Project Introduction The Naga Database

typescript - J.H. Hutton's tour diary in the Naga Hills

caption: Description of Tuensang and explanation of the origins of hostilities between Bilaeshi khel and Tobu
medium: tours
person: Chingmak/ of ChingmeiMongkoBilaeshi khel/ TuensangChongpo clan/ TuensangUng clan/ TuensangKangsho khel
ethnicgroup: Konyak
location: Tuensang Tobu Anphang (Angfang) Yungyang stream
date: 10.11.1923
production:
person: Hutton/ J.H.
date: 1.11.1923-30.11.1923
acquirer:
person: Pitt Rivers Museum Archive, Oxford
refnum: Hutton Ms. Box 2
text: 10th
text: To Tuensang. There was some delay in getting off, as Kudeh could not give us enough coolies, and they had to come from Tuensang 7 miles away. However, we got off by 8.45. The path was very good and well graded and we reached Tuensang ("Mozungjami") by 11.30, crossing first one of its tributaries and then the Yungyang stream, which is one of the principal sources of the Yangmun. Tuensang received us very well, and Yali, Longtang, Naksho, Hak, Phampak, Logong and Chingmirem, all Chang villages, came in with salamis. Chingmak of Chingmei also turned up. We found an excellent camp cleared and fenced all ready, thanks to Mongko of the Bilaeshi khel, who was a dobashi in Mokokchung for a time when I was Sub-divisional Officer.
text: Alders are growing here and the seed is said to have been obtained from Angfang in a raid. The Bilaeshi khel is a crowded village of about 200 house or more with very narrow streets, the front gables of the houses hanging right across the street alternately from opposite sides. Half of this khel is of the Chongpo clan, and the other half of the Ung, the latter clan being part of a Konyak village which split up after defeat by Tobu, the other half going to Angfang. The quarrel with Tobu started by Tobu and the other village having a contest to see which could ring a hill holding hands all the way round. Tobu's opponents held winnowing fans in-between each man and the next, so that they looked like men at a distance, and doubled the length of the line, a deceitful act which annoyed Tobu, who tried to ring their hill honestly and failed. The enmity between the Bilaeshi khel and Tobu still continues.
text: Wooden drum-legs are kept in the morungs, which, however, do not seem to be used as sleeping places. The corpses of the Ung clan are put on machans with double horned thatching, imitating a pair of buffalo horns, as in Urangkong and in some Konyak villages, I think, where a pair of buffalo horns is a common fertility emblem.
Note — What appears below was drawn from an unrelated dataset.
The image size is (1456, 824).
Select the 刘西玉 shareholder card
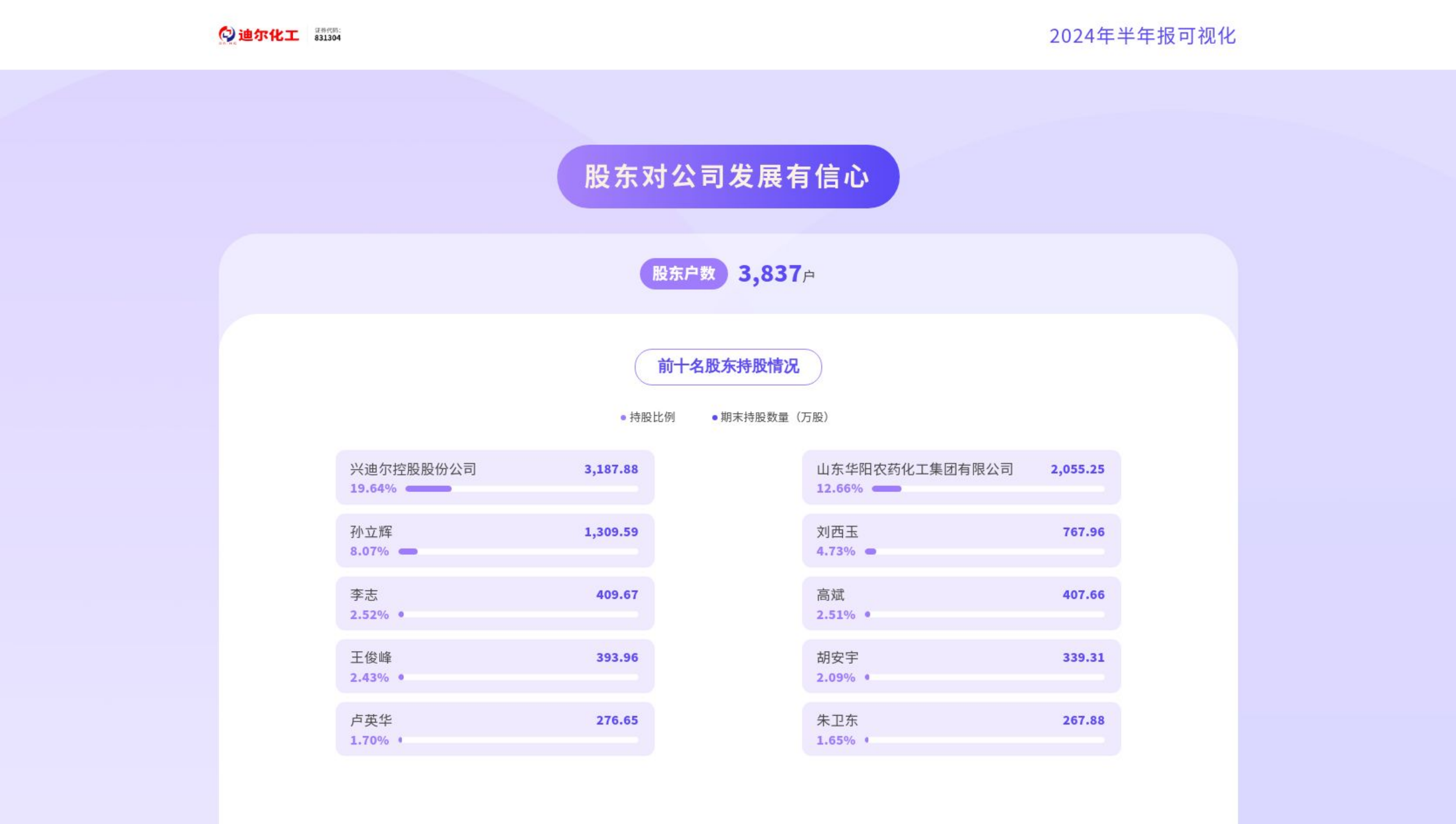(961, 540)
Here I noticed a rough stone phallus tied to the front post of a house. When I asked what it was they grinned and would not explain. In one of the Bilaeshi morungs too, I noticed that the heads were hung close to a wooden figure carved to represent a man in a condition of sexual excitement, while a morung in the Kangsho khel had figures of women similarly made. The morungs also had wooden hornbills suspended in flight as at Kudeh.